- Data supplied:
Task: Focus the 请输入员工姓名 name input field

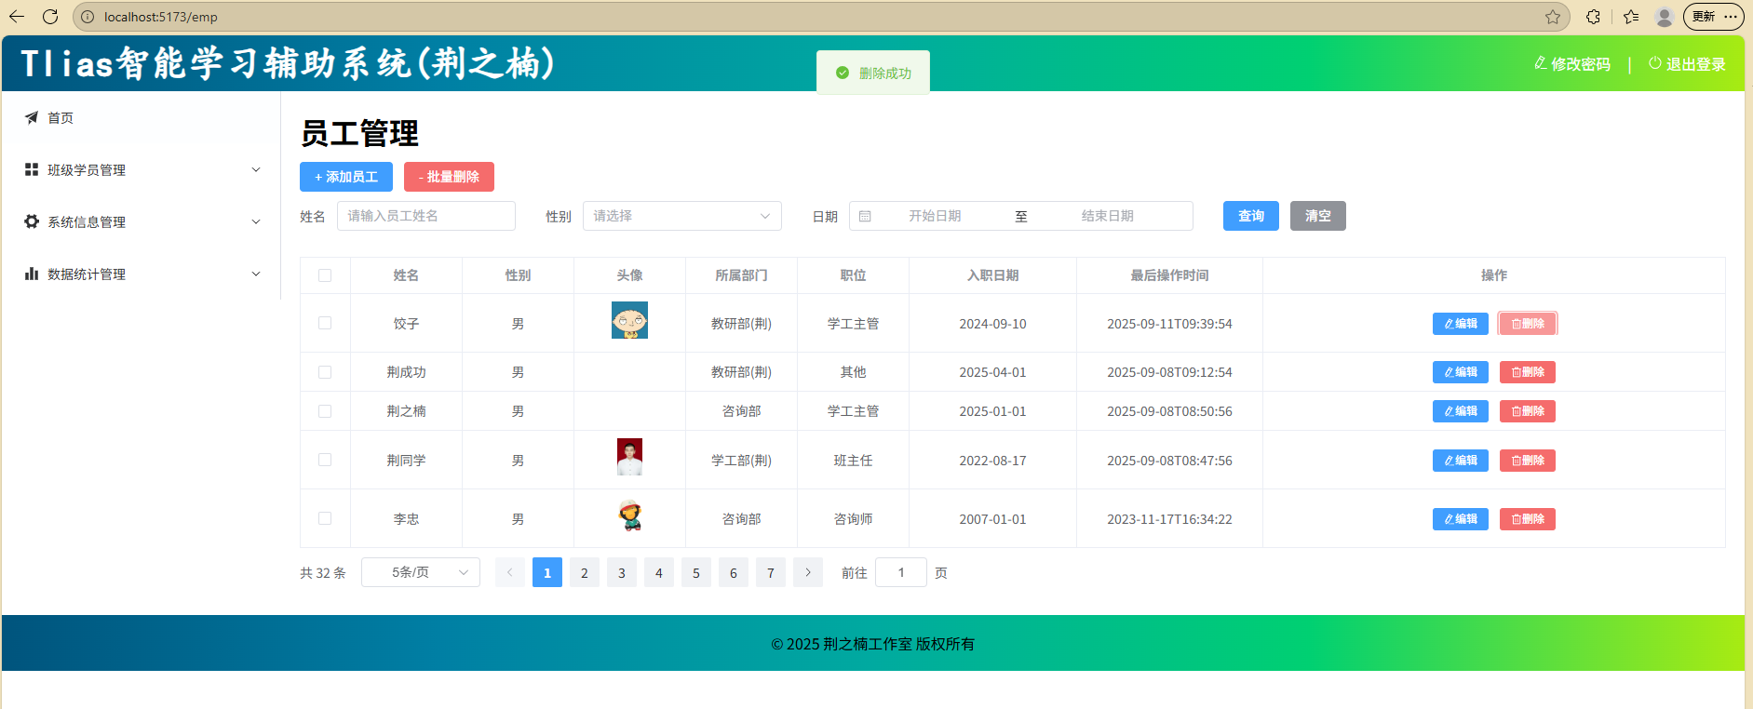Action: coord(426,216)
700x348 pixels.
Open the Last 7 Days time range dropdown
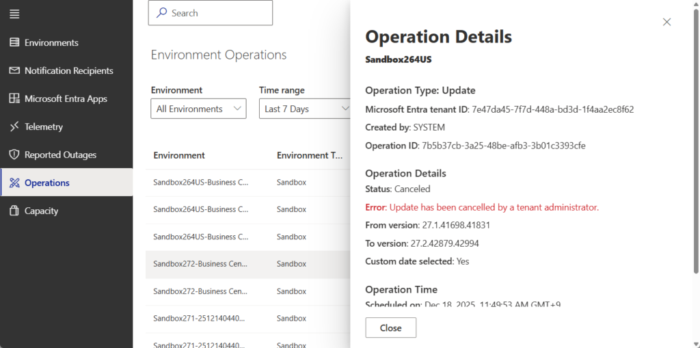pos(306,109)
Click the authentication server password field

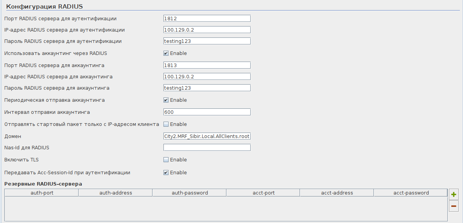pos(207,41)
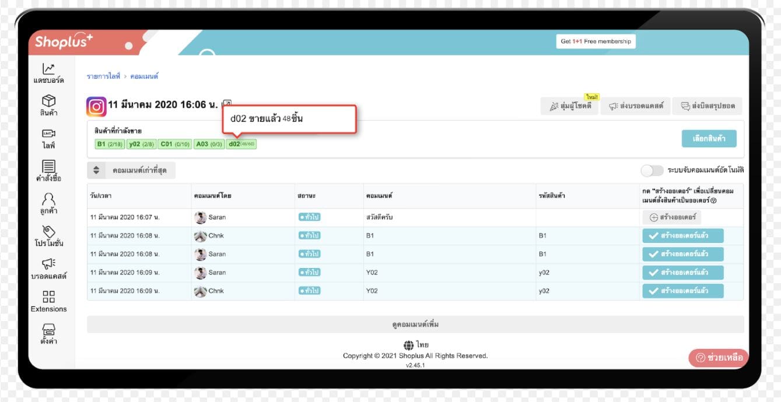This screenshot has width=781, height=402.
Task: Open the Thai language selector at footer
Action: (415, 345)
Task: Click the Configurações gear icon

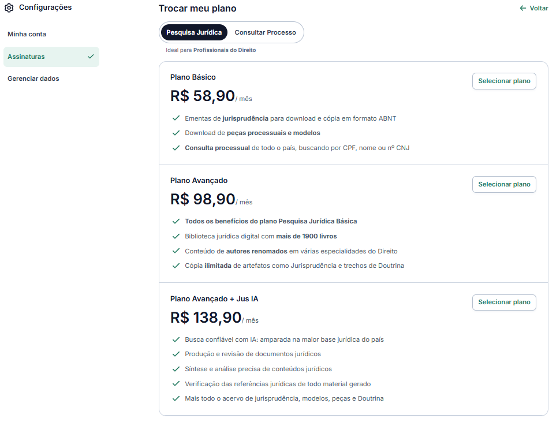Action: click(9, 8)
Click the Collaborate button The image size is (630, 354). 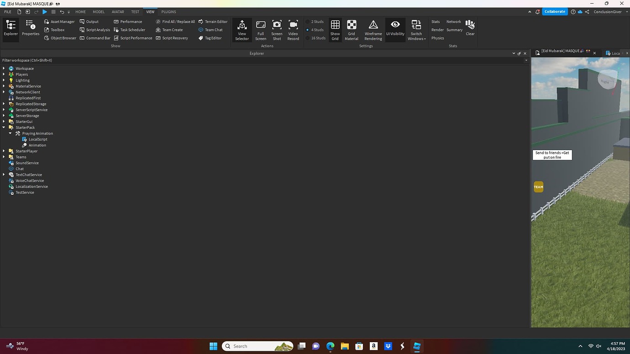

- Problem requirements: Output the whole listing again, exactly, without its pictures.

- Solution to this task:
Task: Focus the 请输入员工姓名 name input field

Action: coord(426,216)
700x348 pixels.
Open the Last 7 Days time range dropdown
pos(306,109)
Click the authentication server password field

pos(207,41)
This screenshot has width=781, height=402.
Task: Open the Thai language selector at footer
Action: (415, 345)
Task: Click the Configurações gear icon

Action: click(9, 8)
Click the Collaborate button The image size is (630, 354). 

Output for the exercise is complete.